* **Work to complete**
Copy each line of the material below that contains the word "what". Treat uppercase and lowercase letters as different.

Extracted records

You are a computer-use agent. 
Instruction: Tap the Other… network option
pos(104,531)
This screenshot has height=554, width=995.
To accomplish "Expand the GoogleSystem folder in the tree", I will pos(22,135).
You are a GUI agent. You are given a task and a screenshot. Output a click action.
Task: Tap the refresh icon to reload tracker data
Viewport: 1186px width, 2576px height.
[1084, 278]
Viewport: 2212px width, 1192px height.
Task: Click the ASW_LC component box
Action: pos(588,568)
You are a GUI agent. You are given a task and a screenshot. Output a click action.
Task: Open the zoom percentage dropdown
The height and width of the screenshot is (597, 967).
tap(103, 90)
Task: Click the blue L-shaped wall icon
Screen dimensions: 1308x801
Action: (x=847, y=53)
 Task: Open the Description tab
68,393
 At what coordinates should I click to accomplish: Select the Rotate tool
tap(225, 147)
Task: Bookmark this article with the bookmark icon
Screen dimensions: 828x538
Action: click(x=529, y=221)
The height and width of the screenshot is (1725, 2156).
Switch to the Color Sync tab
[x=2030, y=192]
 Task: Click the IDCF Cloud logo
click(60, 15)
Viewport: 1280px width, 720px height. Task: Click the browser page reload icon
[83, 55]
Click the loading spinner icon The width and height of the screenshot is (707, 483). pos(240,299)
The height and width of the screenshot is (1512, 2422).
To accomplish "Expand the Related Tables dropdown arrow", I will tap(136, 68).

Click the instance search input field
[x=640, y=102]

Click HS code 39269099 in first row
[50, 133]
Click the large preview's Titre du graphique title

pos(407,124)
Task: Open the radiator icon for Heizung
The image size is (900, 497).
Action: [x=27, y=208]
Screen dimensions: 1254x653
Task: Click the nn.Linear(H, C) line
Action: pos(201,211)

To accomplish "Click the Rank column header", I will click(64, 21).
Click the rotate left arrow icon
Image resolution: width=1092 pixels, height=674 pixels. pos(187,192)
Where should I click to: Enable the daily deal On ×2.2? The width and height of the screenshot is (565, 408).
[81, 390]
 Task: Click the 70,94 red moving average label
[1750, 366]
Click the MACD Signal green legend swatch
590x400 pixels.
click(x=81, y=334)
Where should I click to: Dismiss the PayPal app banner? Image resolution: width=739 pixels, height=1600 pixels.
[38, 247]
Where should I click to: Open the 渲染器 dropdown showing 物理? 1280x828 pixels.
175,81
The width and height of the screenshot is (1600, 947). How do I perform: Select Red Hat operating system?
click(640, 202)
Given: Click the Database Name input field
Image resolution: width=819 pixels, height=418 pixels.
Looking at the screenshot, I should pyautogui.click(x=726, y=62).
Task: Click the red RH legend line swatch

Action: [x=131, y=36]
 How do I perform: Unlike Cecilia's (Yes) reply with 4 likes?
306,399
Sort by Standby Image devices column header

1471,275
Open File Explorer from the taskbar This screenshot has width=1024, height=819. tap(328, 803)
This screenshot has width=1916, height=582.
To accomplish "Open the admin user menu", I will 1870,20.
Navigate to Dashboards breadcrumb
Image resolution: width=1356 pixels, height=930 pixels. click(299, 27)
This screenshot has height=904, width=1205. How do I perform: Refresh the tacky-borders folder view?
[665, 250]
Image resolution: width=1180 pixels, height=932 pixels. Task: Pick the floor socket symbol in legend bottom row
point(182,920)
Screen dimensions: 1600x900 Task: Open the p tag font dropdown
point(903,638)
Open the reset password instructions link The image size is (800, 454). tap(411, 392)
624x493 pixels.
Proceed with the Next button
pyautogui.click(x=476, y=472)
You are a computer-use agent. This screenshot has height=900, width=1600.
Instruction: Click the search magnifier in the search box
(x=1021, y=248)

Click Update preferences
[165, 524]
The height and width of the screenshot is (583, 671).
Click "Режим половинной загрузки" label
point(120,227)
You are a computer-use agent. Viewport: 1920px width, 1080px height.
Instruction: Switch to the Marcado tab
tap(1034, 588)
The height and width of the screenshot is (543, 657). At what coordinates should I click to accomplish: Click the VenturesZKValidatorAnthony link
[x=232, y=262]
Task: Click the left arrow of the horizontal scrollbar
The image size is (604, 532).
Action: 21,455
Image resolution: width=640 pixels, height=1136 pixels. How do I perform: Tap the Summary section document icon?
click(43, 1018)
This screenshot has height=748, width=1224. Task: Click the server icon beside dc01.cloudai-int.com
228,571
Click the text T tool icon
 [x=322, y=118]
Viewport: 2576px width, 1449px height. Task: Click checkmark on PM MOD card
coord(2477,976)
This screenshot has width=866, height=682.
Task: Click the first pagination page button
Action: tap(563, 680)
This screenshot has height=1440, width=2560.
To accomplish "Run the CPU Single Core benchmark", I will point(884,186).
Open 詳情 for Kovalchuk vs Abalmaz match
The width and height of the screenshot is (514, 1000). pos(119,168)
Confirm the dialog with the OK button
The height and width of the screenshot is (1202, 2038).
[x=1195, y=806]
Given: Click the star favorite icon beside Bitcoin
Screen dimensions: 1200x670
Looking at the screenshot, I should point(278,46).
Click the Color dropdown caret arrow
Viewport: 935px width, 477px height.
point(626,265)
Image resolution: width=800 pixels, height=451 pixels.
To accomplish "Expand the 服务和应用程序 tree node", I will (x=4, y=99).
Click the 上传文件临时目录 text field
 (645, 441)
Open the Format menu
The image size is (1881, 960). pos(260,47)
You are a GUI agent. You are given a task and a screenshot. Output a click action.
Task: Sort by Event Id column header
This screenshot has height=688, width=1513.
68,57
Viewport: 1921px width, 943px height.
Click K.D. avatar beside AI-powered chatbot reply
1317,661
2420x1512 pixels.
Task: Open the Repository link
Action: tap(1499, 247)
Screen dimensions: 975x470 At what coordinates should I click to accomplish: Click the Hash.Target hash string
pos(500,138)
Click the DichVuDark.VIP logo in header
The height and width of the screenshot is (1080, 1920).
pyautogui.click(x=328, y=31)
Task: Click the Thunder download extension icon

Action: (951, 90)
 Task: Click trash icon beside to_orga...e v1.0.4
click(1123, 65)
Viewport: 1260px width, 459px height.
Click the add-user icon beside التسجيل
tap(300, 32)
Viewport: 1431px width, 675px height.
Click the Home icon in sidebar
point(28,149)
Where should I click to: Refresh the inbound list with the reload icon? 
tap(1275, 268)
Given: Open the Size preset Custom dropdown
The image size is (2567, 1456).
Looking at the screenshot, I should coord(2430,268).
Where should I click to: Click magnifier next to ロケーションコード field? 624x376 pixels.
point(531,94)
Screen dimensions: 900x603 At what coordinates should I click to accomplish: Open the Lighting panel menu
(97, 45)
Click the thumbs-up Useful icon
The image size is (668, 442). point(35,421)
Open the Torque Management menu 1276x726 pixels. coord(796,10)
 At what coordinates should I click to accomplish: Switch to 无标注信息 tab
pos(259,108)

* **Result for this exercise**
 At what coordinates should I click to accomplish: Select the Rotate tool
The height and width of the screenshot is (543, 657). At what coordinates should I click to accomplish: Click the VenturesZKValidatorAnthony link
Screen dimensions: 975x470 At what coordinates should I click to accomplish: Click the Hash.Target hash string
Screen dimensions: 900x603 At what coordinates should I click to accomplish: Open the Lighting panel menu
 At what coordinates should I click to accomplish: Switch to 无标注信息 tab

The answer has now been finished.